Let me digress for a moment to say that I am not scared of much in the natural world. I like bugs just fine, no issues with snakes, not a huge fan of spiders and scorpions, but I am not too worried about them either. But I am truly terrified of two things: 1. Thunderstorms and 2. Large Waves. I grew up on the top of a hill in New York state where the storms would line up behind a Hudson Valley mountain called Storm King, and one by one come over our hill. Lightning hit most of the houses at least once. I still wake up in the middle of the night if I hear a tiny rumble in the distance. Terrified. Large waves I have no story for, but I just hate them.
So we had Storm King on our river. And our fantastic guide got us over towards the shore, the boat climbing up the wave, and then bottoming out on the way down. What would happen if we were dumped out? Turned over? I did not want to think about it. We spent about an hour (but it could have been 5 minutes or 5 hours) fighting the storm to try to get to the lee side of one of the larger islands on the river. I prayed to the deity about as hard as I ever have–though later in the day, I would pray harder.
When we got to the relatively sheltered part of the island, we all took a deep breath and took stock of the situation.
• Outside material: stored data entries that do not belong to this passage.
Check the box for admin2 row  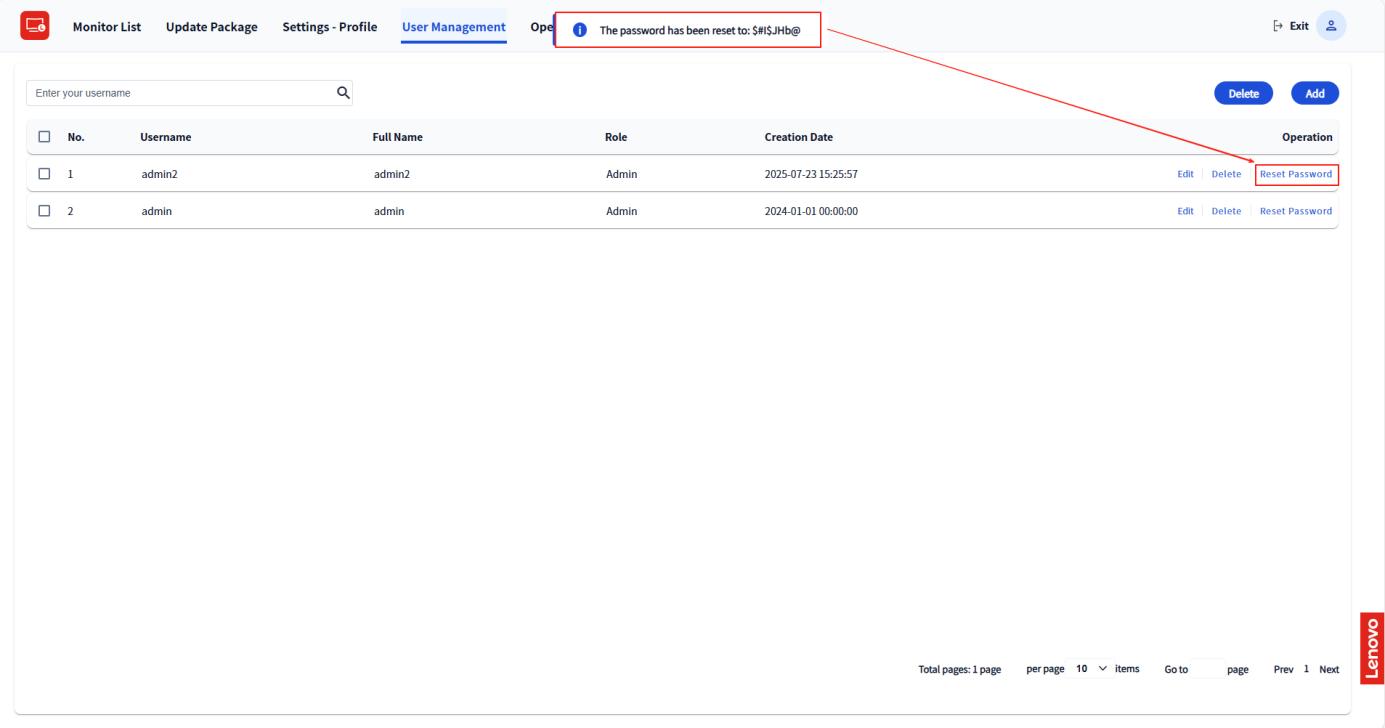(x=44, y=174)
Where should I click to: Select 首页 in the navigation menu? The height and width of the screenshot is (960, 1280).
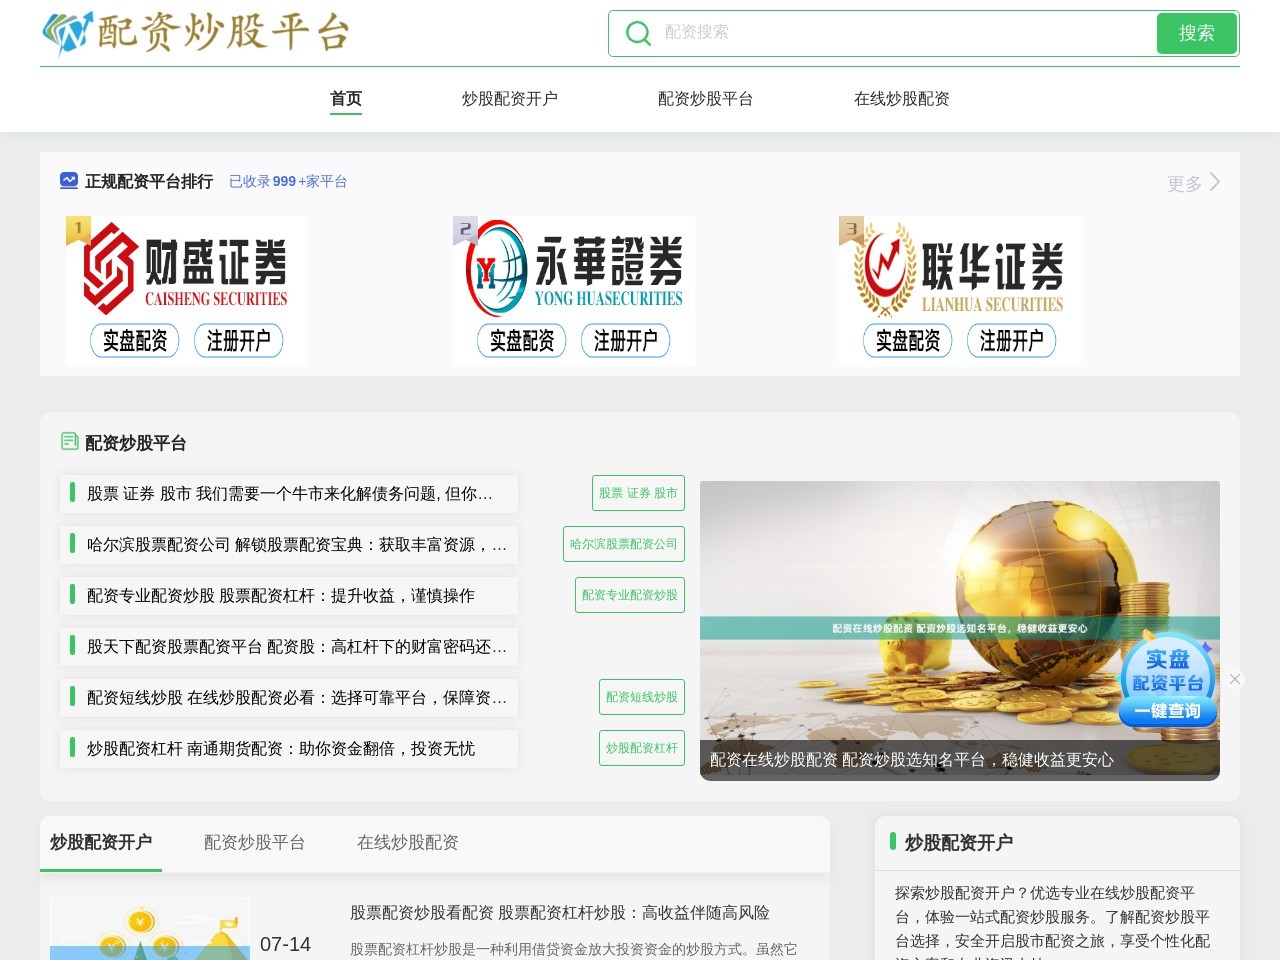(x=346, y=98)
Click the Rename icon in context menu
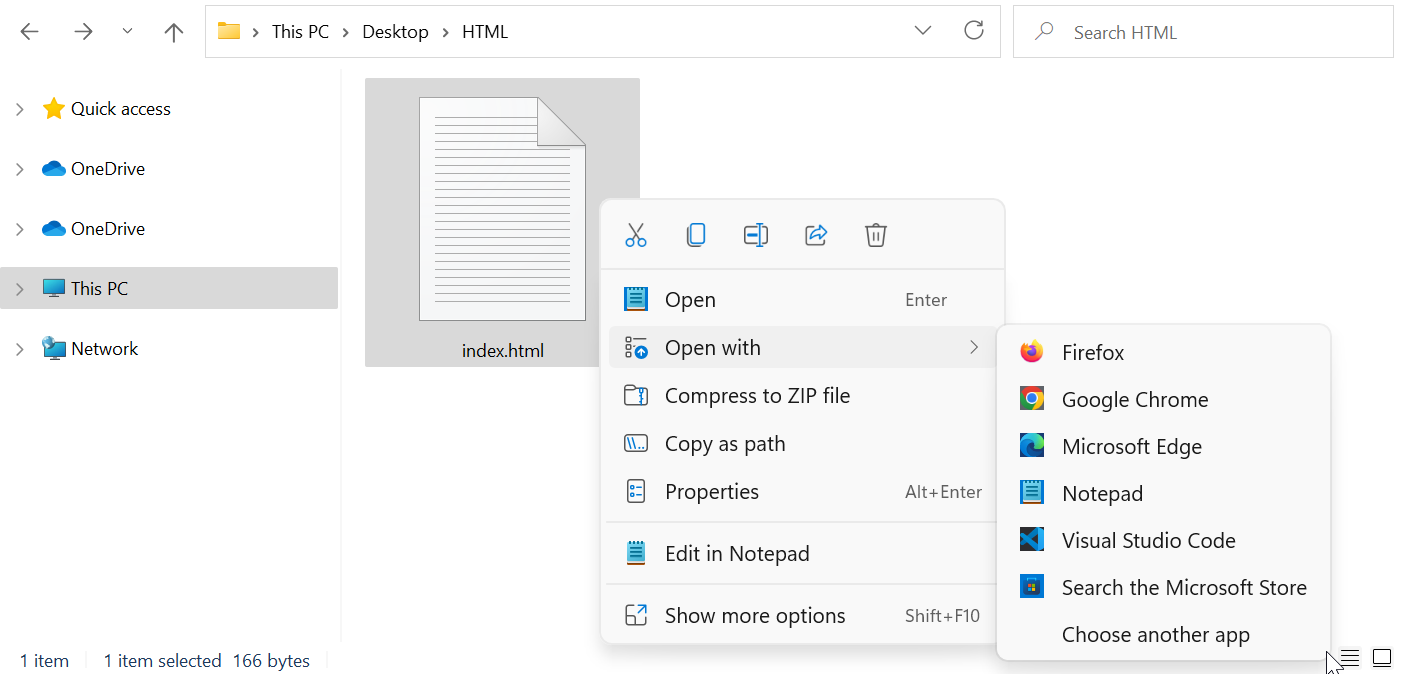Viewport: 1401px width, 674px height. point(756,235)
Those who had dry clothes and rain gear quickly changed and prepared for the inevitable. The only way home was down the river. The storm had lightened but still riled the river. If ever I had wanted to change my position and beam out of a place, this was the time.
After a half hour or so, we set off again down the river. One of my sons pulled out his Kindle and began to read. I watched as the storm abated towards the north, and the sky grew gorgeous in the pink sunset. The skies of the Amazon are indescribably beautiful–the clouds, the colors, …the lightning…what? I had spent so much time looking to the west and from where we had come, that I missed that a new storm was building right over our final destination…the pousada.
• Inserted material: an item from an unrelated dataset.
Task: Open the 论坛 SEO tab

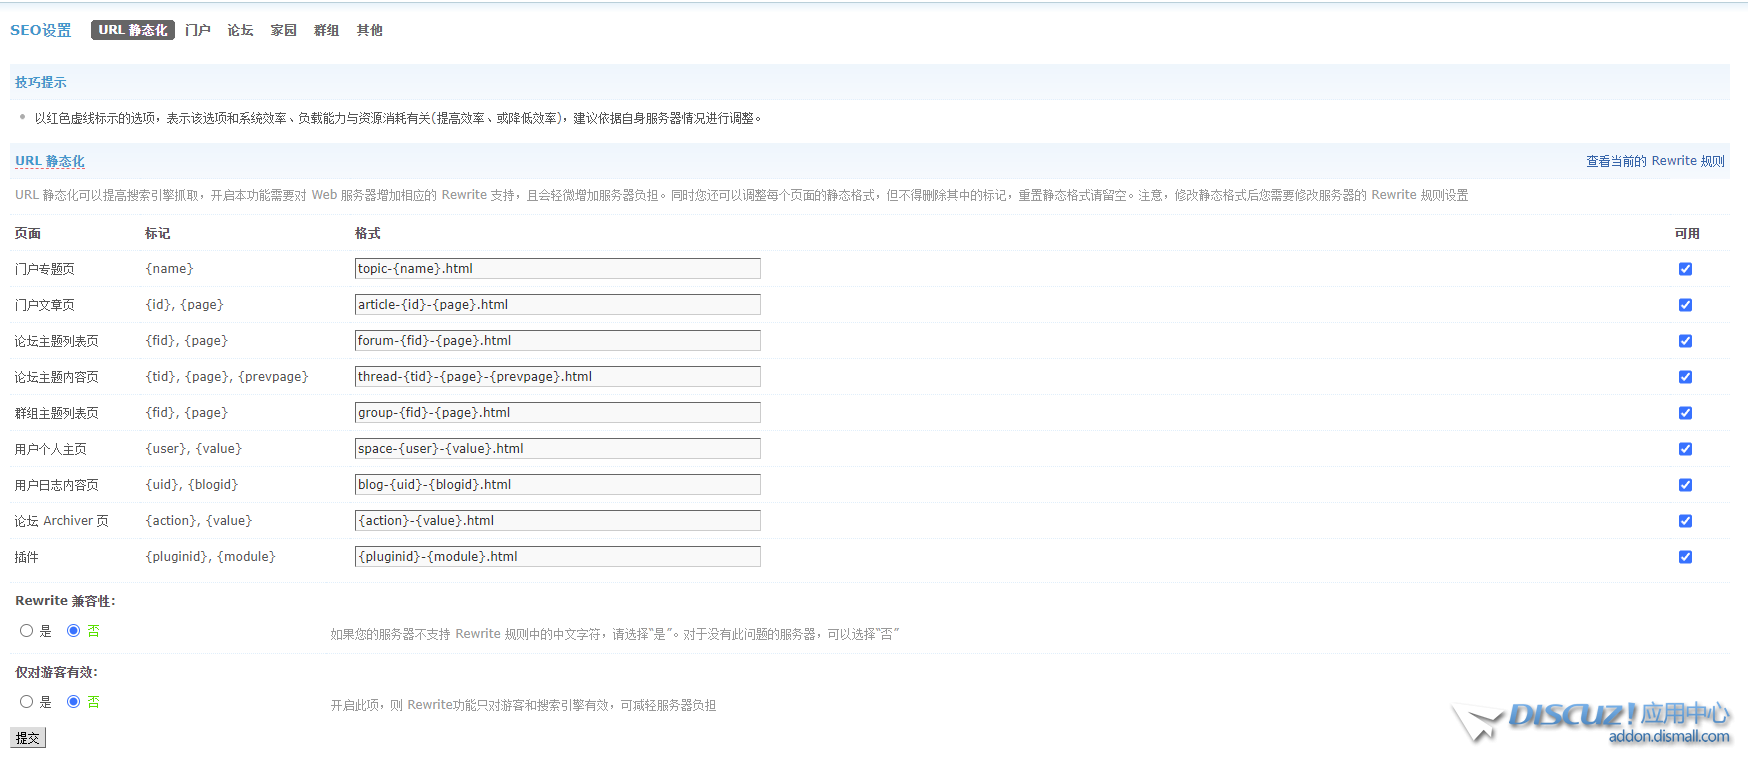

The rain began again, the waves getting larger, but not as large as our first storm. Nico continued to read. Lalo and I curled up together in the back of the boat, shivering and terrified. Eventually my husband made Nico put the Kindle away as we were taking on major water. My in-laws were quietly sitting and watching the storm.
Finally we were pretty much across the river from our pousada. It is a very wide river, however, at that point, and the waves rough. The storm was literally right over the far shore–lightning splitting the sky and seemingly hitting the ground. It was nearly pitch black except for the streaks of lightning. Aurecir, our guide, made a decision–we were going to run it.
I don’t mind telling you now that I was crying. No one could tell as our faces were all soaked with rain. I grabbed my kids and we all put our heads down to the wind on the last seat of the boat and I closed my eyes to the lightning right overhead. It is, without a doubt, the most terrifying experience of my life. On the bright side, God still clearly loves me as we made it. Also, the kids didn’t seem to notice that I was praying and crying and out of my mind. Actually I am not sure if that is a good thing.
Finally we reached the dock of the pousada. I now know why people fall to the ground and kiss the earth. I didn’t do it since with my luck a snake would have chosen that spot to get out of the rain, but I was so incredibly thankful to be back.
So, incredible guide, incredible day and this learning: The Amazon on a calm day is every bit as beautiful and serene as an ocean… and it is every bit as dangerous on a stormy day. If Nature ever gets really pissed off, we are all dead. All. Dead.
Much respect and love for this Storm King, the Rio Negro. But I never ever ever want to live a storm like that again. Ever.